H. pylori may play a role in, or be a risk factor for, diseases other than gastric adenocarcinoma and peptic ulceration, some of which are important in global terms. Such diseases raise interesting and largely unanswered questions regarding disease-burden and/or pathogenesis. The strongest evidence for a causative role of H. pylori is in gastric lymphomas, especially low-grade B cell lymphomas of mucosa-associated lymphoid tissue (84) (S52). These tumors frequently regress following treatment to eradicate H. pylori (85) (S53), which has become first-line management in most situations. Studies also support a causative role for H. pylori in some cases of vitamin B12 and iron deficiency (86, 87) (S54–S57). Indeed, gastric atrophy is well known to cause both these conditions: gastric atrophy causes loss of production of intrinsic factor, a protein that binds vitamin B12 and facilitates its absorption; and the loss of gastric acidity caused by gastric atrophy, also may reduce iron absorption. In some cases, treatment to eradicate H. pylori corrects iron deficiency, implying that effects are not only through gastric atrophy (88); reduced acidity due to gastric corpus inflammation may be partly to blame. Due to space constraints, we do not discuss here the controversial observational and interventional studies suggesting a role in chronic idiopathic (auto-immune) thrombocytopenia purpura (89) (S58) or the even more controversial questions of whether H. pylori may affect the risk of acquiring exogenous infections or be a causal risk factor for cardiac and cerebral thrombotic disease.

Absence of H. pylori as a risk factor for disease

Humans likely always have been colonized by H. pylori and, as discussed above, H. pylori causes both immediate and long-lasting physiologic and immunologic changes. In historical terms, H. pylori is part of the normal microbiota in humans. Thus, from an evolutionary viewpoint, H. pylori–adapted physiology and immunology is normal, and physiologic changes arise from the absence of H. pylori, most likely for the first time in human history (Figure (Figure6A).6A). As human evolution has occurred in the presence of H. pylori,our genetic constitution may be based around its presence. Although homeostatic mechanisms probably allow some adaption to its absence, it should be asked whether such absence contributes to specific diseases, particularly those that have arisen in developed countries over the same time frame that H. pylori prevalence has fallen.

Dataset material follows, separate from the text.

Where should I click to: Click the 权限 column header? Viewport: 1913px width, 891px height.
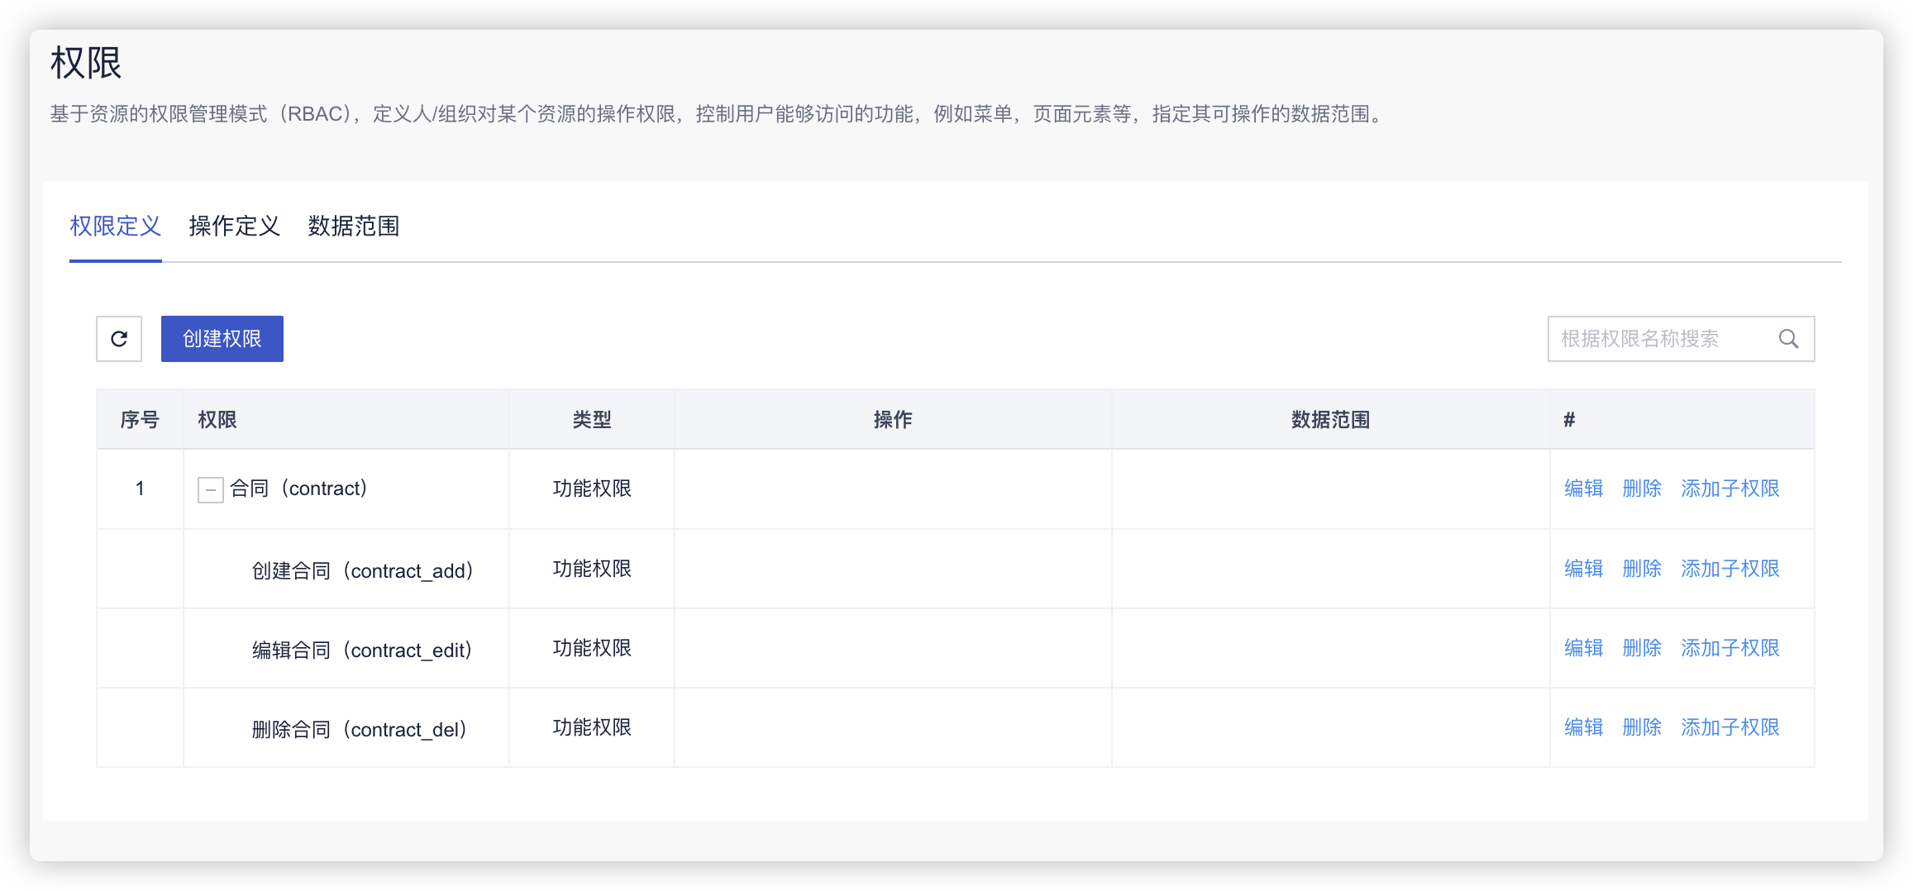(217, 420)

Absence of H. pylori causes hyperchlorhydria, and hence worsens acid-related esophageal diseases.

Antral-predominant H. pylori–associated inflammation causes hyperchlorhydria, and corpus-predominant or pan-gastric inflammation cause atrophy and hypochlorhydria (1, 90) (S59, S60). The latter is more common and likely ancient; as such it should be considered “normal” for humans. Thus, H. pylori–negative persons (from an evolutionary viewpoint) have abnormally high acid output. If these persons also have a hiatus hernia, a lax lower esophageal sphincter, or increased transient lower esophageal sphincter relaxations (the proportion of the population that has this condition has increased in modern societies due in part to weight gain), gastroesophageal refluxate will be abnormally acidic, leading to more severe esophageal damage than seen in most H. pylori carriers.

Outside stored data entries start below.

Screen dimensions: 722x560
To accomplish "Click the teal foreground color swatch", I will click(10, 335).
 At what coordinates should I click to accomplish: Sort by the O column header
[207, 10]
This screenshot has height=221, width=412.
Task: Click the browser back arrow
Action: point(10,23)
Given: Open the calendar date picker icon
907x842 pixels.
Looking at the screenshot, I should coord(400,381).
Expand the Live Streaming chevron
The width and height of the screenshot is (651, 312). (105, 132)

Human data fit well with this hypothesis (S61). As H. pylori prevalence has fallen in developed countries, the prevalence of complications of gastroesophageal reflux (including esophagitis, Barrett esophagus, and esophageal adenocarcinoma) have increased (91, 92). Many cross-sectional studies show an inverse association between H. pylori status and severity of reflux symptoms and reflux esophagitis and an even more strong inverse association with prevalence of Barrett esophagus and esophageal adenocarcinoma (9396). The strongest inverse associations are in East Asian populations (93) (S62). This is to be expected, as H. pylori–positive persons in those populations invariably have highly interactive strains (cagA+) and pan- or corpus-predominant gastritis and thus are expected to have low acid production and to be relatively protected against esophageal diseases. In developed countries, hosts with interactive (e.g., cagA+) strains (97, 98) (S63) and/or proinflammatory IL1B polymorphisms (98) (S64) (which are associated with corpus gastritis and hypochlorhydria) are least likely to have these conditions.

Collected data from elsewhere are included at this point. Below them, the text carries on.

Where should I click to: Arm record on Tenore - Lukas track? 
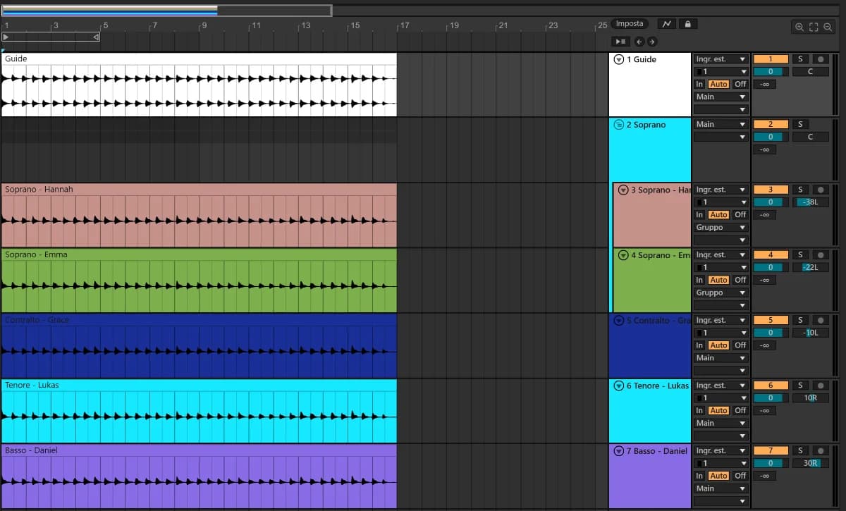tap(820, 386)
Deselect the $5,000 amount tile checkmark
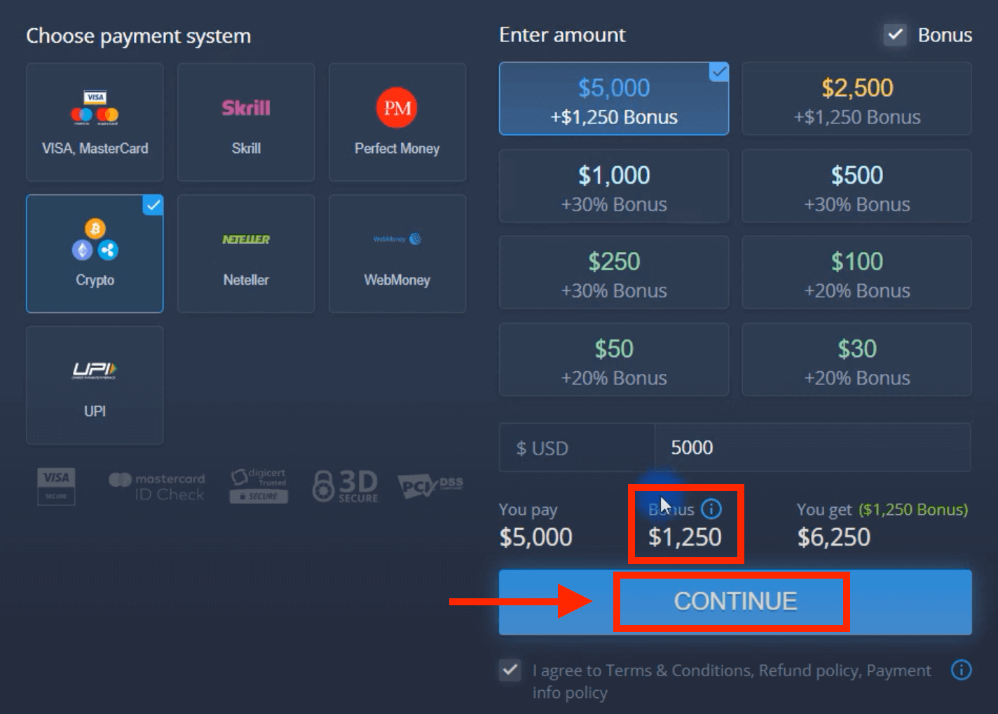The height and width of the screenshot is (714, 998). tap(718, 72)
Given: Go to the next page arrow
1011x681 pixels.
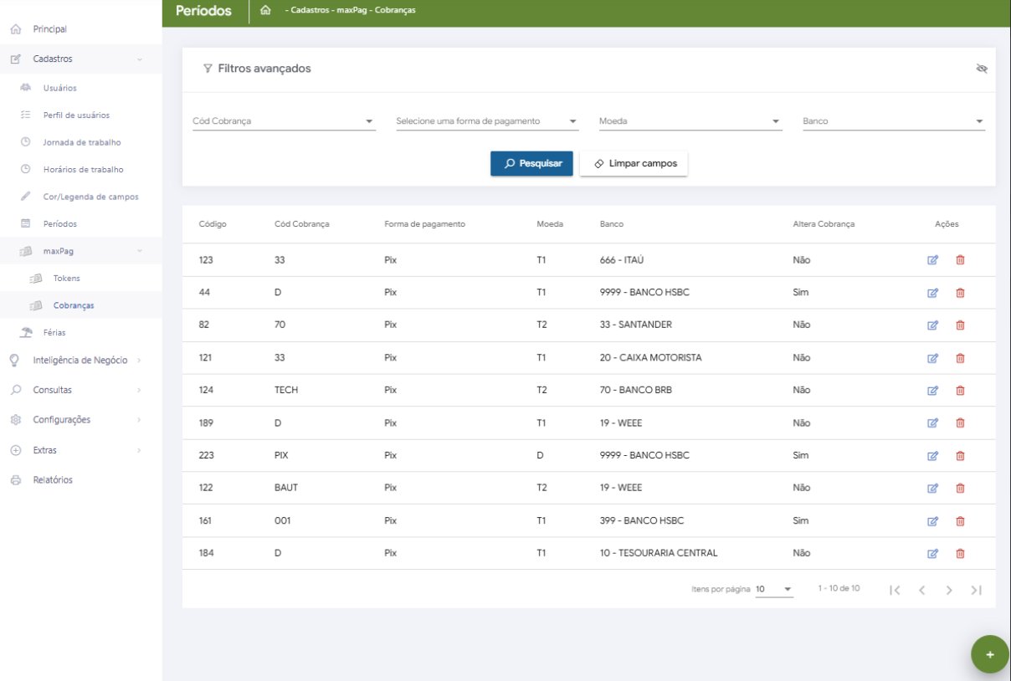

Clinical studies also are consistent and supportive. H. pylori eradication in patients with antral gastritis reduces acid production, whereas in patients with corpus gastritis, it usually increases acid production (99, 100). In East Asia, where pan- or corpus-predominant gastritis is common, H. pylori eradication is associated with increased GERD symptoms and esophagitis (101) (S65, S66); in Western countries, the response of GERD symptoms to H. pylori eradication is mixed, as would be expected in a population with mixed patterns of gastritis (102104) (S67). Furthermore, reflux esophagitis following H. pylori eradication occurs particularly in individuals with hiatus hernias or weak lower esophageal sphincters (101) (S65, S66). Taken together, these studies suggest that although reflux esophagitis and its sequelae may be caused by abnormalities of the lower esophageal sphincter, on average, they are considerably worsened by the hyperchlorhydria of H. pylori–free humans.

Absence of H. pylori causes hyperghrelinemia and reduced gastric leptin: does this contribute to obesity?

Associations between H. pylori and BMI have biologic plausibility. H. pylori colonization has specific effects on the hormones leptin and ghrelin, which are produced in the stomach. Leptin is a major inhibitor of appetite and a long-term controller of fat stores (S68, S69). Although H. pylori affects expression of gastric leptin, no substantial effects on serum leptin have been detected (105, 106), probably because the stomach is a minor producer of leptin compared with fat stores. However, the gastric corpus also produces two-thirds of the body’s ghrelin (107) (S70). Ghrelin is thought to signal immediate hunger and appetite rather than have a role in the long-term control of body habitus (107). However, ghrelin administration to rodents increases body weight, and ghrelin antagonism reduces it (S71). H. pylori–positive persons have lower levels of ghrelin-producing cells, gastric ghrelin production, and serum ghrelin (108) (S72, S73), and H. pylori eradication increases ghrelin levels (106). Ghrelin levels are more profoundly reduced in persons colonized with more interactive (cag+) strains of H. pylori (109). However, effects on ghrelin are seen only when the gastric corpus is inflamed, not in antral-predominant gastritis (110).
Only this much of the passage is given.